Diversas sociedades humanas, ao longo do tempo histórico, sempre praticaram algum tipo de contenção populacional. Nas sociedades indígenas, em geral, tal contenção manifesta-se na manutenção de um determinado número de membros aptos a desenvolverem as suas atividades sociais, de maneira a preservarem a manutenção física do grupo.
É incrível que determinadas pessoas, embaladas por suas convicções religiosas ocidental e cristã sintam-se tão estarrecidas com o chamado "infanticídio" praticado por algumas tribos brasileiras.
Esquecem-se, propositalmente, do infanticídio diário praticado nas grandes cidades contra contigentes enormes de crianças e adolescentes que foram simplesmente jogados nas ruas, vítimas de abusos da população e de grupos de extermínio. Contra esse tipo de infanticídio esses "nobres cristãos" não se manifestam, preferindo que o poder policial e judicial se lance contra os selvagens que há séculos tem essa prática como instrumento de manutenção do grupo social.
Do mesmo modo, esses piedosos religiosos não se manifestam indignadamente contra os crimes cometidos diariamente contra crianças e adolescentes brancas, negras, mulatas, pardas, vítimas de abusos sexuais, violência doméstica, exploração sexual e de trabalho, etc, entre outros crimes.
Hábitos culturais só podem ser modificados através de novos hábitos culturais que não podem ser simplesmente impostos, mas tem de ser inseridos com a anuência dos grupos que os praticam.
Não é através da imposição pura e simples de mecanismos coercitivos, como o desejam os "piedosos cristãos" que querem combater a prática do infanticídio entre as tribos indígenas brasileiras que tais práticas serão coibidas.

 

 


Infanticidio indigena

Enviado por el 06/08/2008 a las 09:12 AM
Elmer Gruñón

Prezado João Lizardo

Antes de sair publicada a reportagem em questão, tive a oportunidade de conhecer a uma destas indias, com uma deficiencia em suas mãos, que deveria ter sido morta ao nascer. Me impactou grandemente visto que a pesar das insuficiencias em suas mãos, ela tocava violão. Pude compara-la aos meus filhos, que sem ter deficiencias, também tocam violão. Se esa moça tivese sido morta ao nascer, nunca poderia te-la visto tocando violão. Somente quem viu ela tocando pode avaliar o impacto da vida dessa moça.

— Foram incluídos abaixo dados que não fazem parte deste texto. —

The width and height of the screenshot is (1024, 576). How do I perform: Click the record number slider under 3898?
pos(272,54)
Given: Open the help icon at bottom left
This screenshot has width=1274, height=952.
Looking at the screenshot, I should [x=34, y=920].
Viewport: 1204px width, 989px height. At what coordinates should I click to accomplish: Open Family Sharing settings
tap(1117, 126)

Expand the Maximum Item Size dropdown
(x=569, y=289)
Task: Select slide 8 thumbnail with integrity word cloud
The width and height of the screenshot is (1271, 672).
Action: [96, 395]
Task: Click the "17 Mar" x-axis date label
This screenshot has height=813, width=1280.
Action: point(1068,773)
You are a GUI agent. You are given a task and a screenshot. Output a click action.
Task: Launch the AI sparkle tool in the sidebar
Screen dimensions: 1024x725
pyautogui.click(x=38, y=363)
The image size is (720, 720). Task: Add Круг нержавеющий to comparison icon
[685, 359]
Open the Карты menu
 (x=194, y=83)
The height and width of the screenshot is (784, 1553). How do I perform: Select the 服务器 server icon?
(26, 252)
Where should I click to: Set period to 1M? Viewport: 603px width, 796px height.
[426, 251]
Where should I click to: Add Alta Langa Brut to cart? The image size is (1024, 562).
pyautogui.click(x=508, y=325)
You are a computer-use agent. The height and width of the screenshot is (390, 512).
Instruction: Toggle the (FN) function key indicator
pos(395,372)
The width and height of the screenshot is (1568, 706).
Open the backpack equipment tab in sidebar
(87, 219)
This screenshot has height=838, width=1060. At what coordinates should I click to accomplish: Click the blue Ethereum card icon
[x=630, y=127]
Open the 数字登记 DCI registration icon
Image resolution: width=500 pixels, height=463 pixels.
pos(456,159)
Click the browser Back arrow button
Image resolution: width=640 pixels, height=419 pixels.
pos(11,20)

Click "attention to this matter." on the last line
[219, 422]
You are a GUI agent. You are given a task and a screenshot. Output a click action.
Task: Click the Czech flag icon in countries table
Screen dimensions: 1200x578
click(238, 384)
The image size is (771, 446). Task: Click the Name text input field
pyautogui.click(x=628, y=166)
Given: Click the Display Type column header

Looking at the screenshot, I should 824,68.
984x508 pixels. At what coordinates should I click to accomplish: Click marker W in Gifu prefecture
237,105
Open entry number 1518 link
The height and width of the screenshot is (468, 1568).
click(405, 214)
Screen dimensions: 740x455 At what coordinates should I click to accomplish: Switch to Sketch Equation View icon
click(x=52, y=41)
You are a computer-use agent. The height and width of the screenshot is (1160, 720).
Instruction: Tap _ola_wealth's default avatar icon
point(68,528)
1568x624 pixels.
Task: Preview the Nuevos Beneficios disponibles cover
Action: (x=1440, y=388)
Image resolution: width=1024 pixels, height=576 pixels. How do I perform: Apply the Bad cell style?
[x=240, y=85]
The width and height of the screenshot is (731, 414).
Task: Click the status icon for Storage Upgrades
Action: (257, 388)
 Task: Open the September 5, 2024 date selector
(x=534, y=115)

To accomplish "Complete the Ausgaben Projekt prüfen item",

Te faço um convite para que conheças as missões transculturais brasileiras, dentro do Brasil.

Também não é verdade que tem-se esquecido das crianças brasileiras nas grandes cidades. Te convido também para que conhecas os programas missionários (alguns deles chilenos) não somente nas favelas das grandes cidades brasileiras.

Para finalizar, posso te dizer que os habitos culturais não precisam ser impostos. Comprovadamente não funcionam. Basta siplemente viver aquilo que pregamos.